## Records shown
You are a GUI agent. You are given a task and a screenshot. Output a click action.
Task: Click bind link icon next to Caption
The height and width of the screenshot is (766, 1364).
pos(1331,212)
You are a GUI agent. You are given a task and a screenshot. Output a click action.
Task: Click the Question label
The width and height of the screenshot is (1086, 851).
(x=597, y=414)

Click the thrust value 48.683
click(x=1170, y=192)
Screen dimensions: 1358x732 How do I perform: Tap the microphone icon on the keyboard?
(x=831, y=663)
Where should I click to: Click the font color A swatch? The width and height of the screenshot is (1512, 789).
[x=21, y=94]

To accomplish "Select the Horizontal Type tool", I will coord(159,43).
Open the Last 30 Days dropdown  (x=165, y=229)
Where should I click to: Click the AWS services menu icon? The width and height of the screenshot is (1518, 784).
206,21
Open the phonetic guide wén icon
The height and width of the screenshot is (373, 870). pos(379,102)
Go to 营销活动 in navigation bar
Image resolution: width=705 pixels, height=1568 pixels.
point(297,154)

## Goal of the exercise
Without leaving anything out, repeat the data exactly.

## Solution for this exercise
You are a GUI agent. You are given a task and a screenshot. Output a click action.
Task: Click bind link icon next to Caption
The height and width of the screenshot is (766, 1364).
pos(1331,212)
You are a GUI agent. You are given a task and a screenshot. Output a click action.
Task: Click the Question label
The width and height of the screenshot is (1086, 851).
(x=597, y=414)

Click the thrust value 48.683
click(x=1170, y=192)
Screen dimensions: 1358x732 How do I perform: Tap the microphone icon on the keyboard?
(x=831, y=663)
Where should I click to: Click the font color A swatch? The width and height of the screenshot is (1512, 789).
[x=21, y=94]

To accomplish "Select the Horizontal Type tool", I will coord(159,43).
Open the Last 30 Days dropdown  (x=165, y=229)
Where should I click to: Click the AWS services menu icon? The width and height of the screenshot is (1518, 784).
206,21
Open the phonetic guide wén icon
The height and width of the screenshot is (373, 870). pos(379,102)
Go to 营销活动 in navigation bar
Image resolution: width=705 pixels, height=1568 pixels.
point(297,154)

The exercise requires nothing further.